WORK TO DO ▸
1) In the watershed article, what grant funds the yearlong program for Kennedy Middle School sixth graders?
2) Write a continuation of the watershed article, picking up right after its last sentence.

GIVEN PASSAGE ▸
····················
Watershed Adventures, a BayLines Original Article

Article by Hayley Usedom, Education Coordinator, Marine Science Institute

What is a watershed? In September 2014, when local students were asked that question, Marine Science Institute (MSI) educators received answers ranging from “I don’t know” to “a shed full of water.” Given the proximity of our communities to major bodies of water, it is important for Bay Area students to have a thorough understanding of watershed systems. Thanks to a Bay Watershed Education and Training grant awarded to MSI by the National Oceanic and Atmospheric Administration, all of the sixth graders at Kennedy Middle School in Redwood City  are participating in a yearlong in-depth watershed program, Student Stewards of Redwood Creek Watershed (SSRCW).  Using an EnviroScape watershed model, students have learned what a watershed actually is, explored the flow of water through a watershed, and discovered what happens to point source and nonpoint source pollution in a watershed.

Perhaps you still find yourself wondering, “Well, what is a watershed?” In short, a watershed is an area of land in which water drains or “sheds” into tributaries and larger bodies of water. However, the students in SSRCW are not learning about watersheds in general terms.  By virtue of living in Redwood City, they happen to live in the Redwood Creek watershed, which is the focus of their curriculum. Redwood Creek begins in the Woodside Glen neighborhood just south of Highway 280 below the terminus of Farm Hill Boulevard. It then passes through the Menlo Country Club. Around Broadway Street, Arroyo Ojo De Agua, a primary tributary, meets Redwood Creek underground. Arroyo Ojo de Agua flows through Stulsaft Park, home to endangered rountain thistle. Near Alameda del Las Pulgas, Arroyo Ojo de Agua runs through a concrete channel to El Camino Real, where it is briefly exposed to open air before it enters underground culverts in downtown Redwood City. The creek flows under Highway 101 and becomes a tidal channel. Sloughs, mudflats, and marshes are all located in this area. Water from the Redwood Creek watershed spills out into the San Francisco Bay Estuary–also the endpoint for water from  approximately 40% of California’s watersheds.

As part of the grant, Kennedy Middle School students have adventured to different parts of their watershed to get up close and personal with the ecosystems. For many students, canoeing has been a favorite activity. Most students had not been on the water before, and had a fun (and sometimes frustrating) time learning how to paddle. Working as a team, they were able to venture out into the slough and get a closer look at marshes. Students took hydrology data. They learned to use equipment that tests pH, turbidity, temperature, phosphate, dissolved oxygen, density and salinity, and to understand the results in the context of a healthy bay. They also visited Stulsaft Park in fall, winter, and spring to check the health of the tributary that is just down the street from their school.
····················
A run of records:
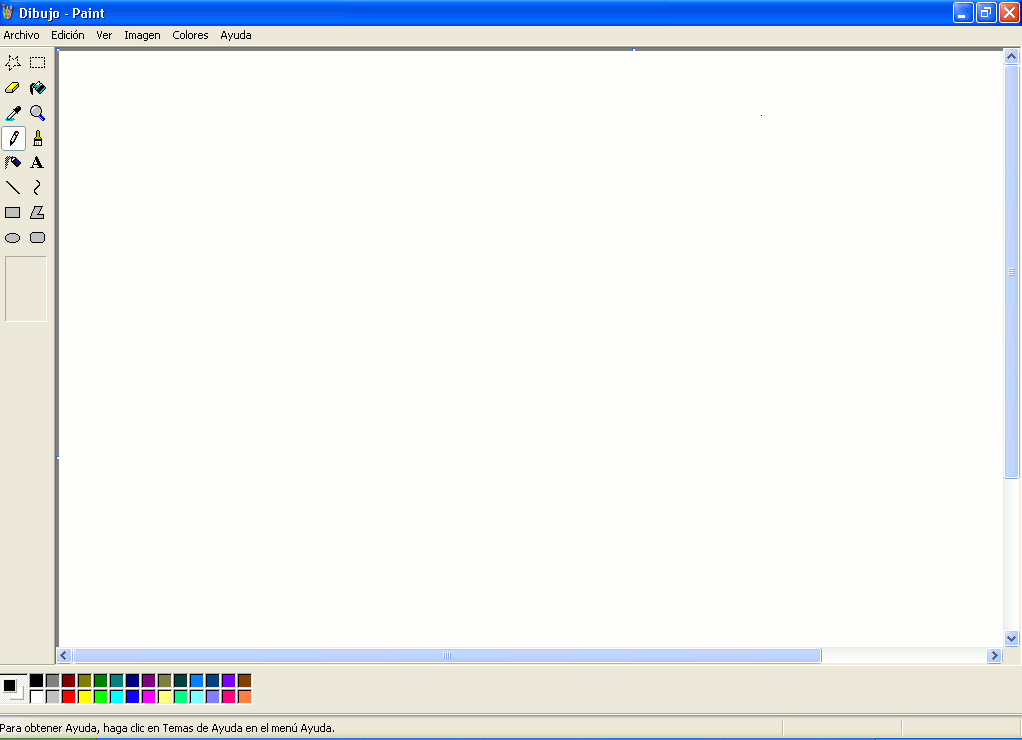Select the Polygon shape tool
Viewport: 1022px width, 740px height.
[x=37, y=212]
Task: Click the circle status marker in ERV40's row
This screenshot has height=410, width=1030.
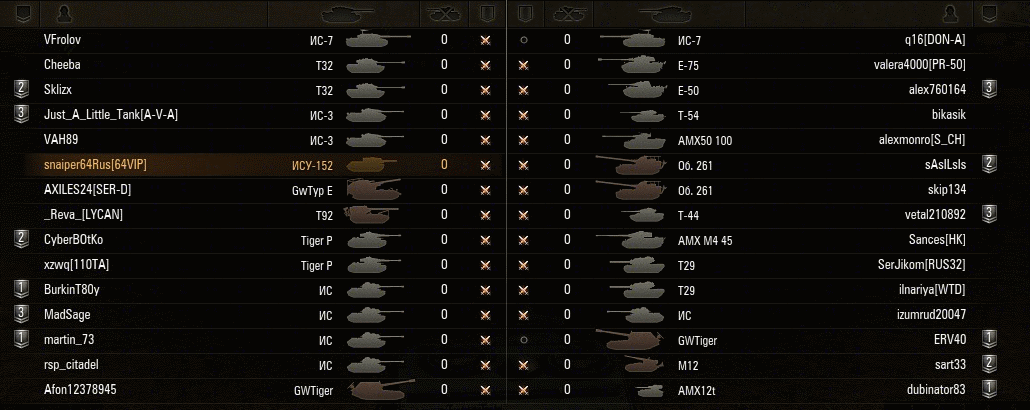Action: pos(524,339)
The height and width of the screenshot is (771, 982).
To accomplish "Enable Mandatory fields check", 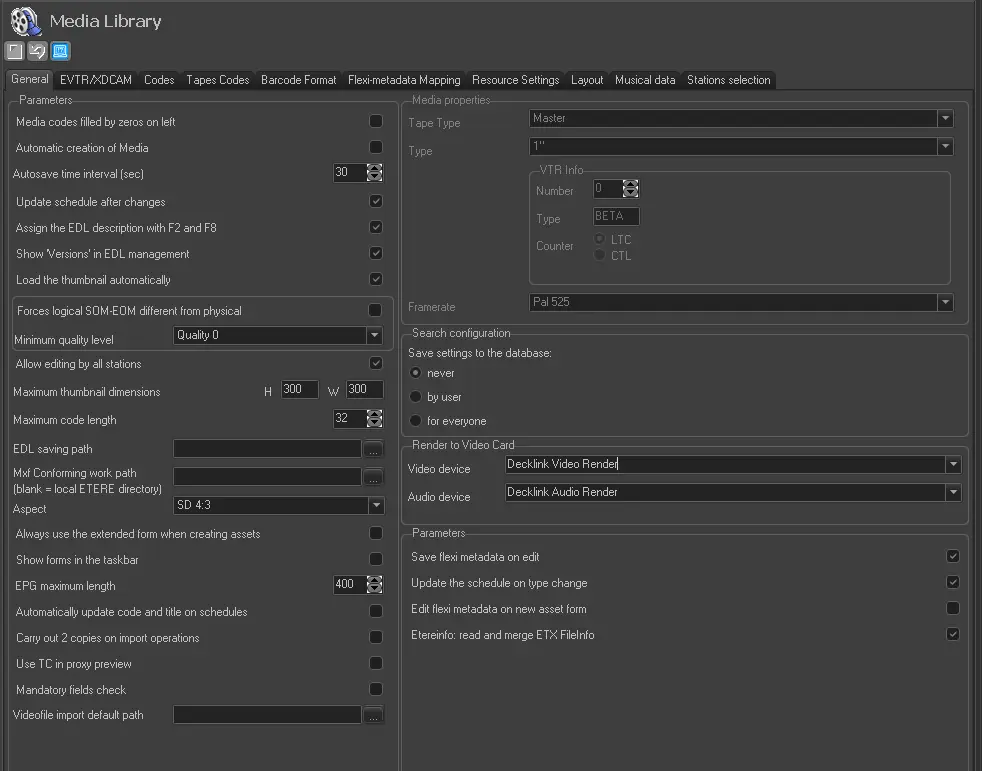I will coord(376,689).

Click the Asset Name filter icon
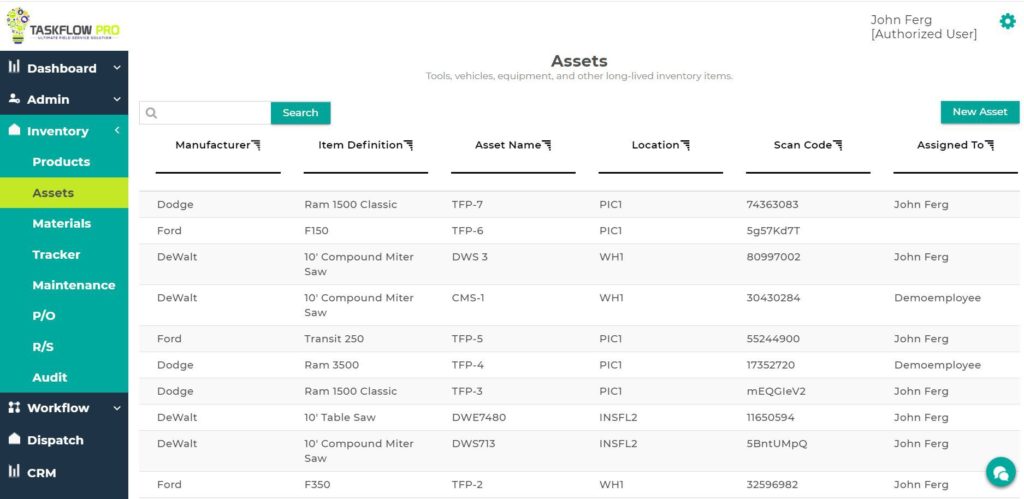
····················
FINAL ANSWERS ▸
1) A Bay Watershed Education and Training grant that the National Oceanic and Atmospheric Administration awarded to the Marine Science Institute.

2)
Students are not just learning about watersheds, but also about how they can be stewards of their community. A great way to be a steward of your community is to share knowledge. Kennedy students are picking up trash from Stulsaft Park and sending the data to San Mateo County Environmental Health Services. They are also learning from high school students in Redwood City. The Redwood Environmental Academy and Leadership (REAL) program matches high school students with middle school students, and focusing on teaching academic and leadership skills through hands-on service projects related to the environment. The high school students mentor the sixth graders during some of the field trips and help them build watershed models. Not only are these high school students sharing through mentorship but they also educated teachers in February at the Council of Math/Science Educators of San Mateo County’s 39th annual STEM Conference. REAL students taught a hands-on activity that demonstrated how to build, structure, and implement a watershed model in the classroom.  SSRCW and REAL programs have provided opportunities for students to become teachers and for teachers to learn from their students.

To see these watershed adventure activities online, visit MSI’s YouTube page.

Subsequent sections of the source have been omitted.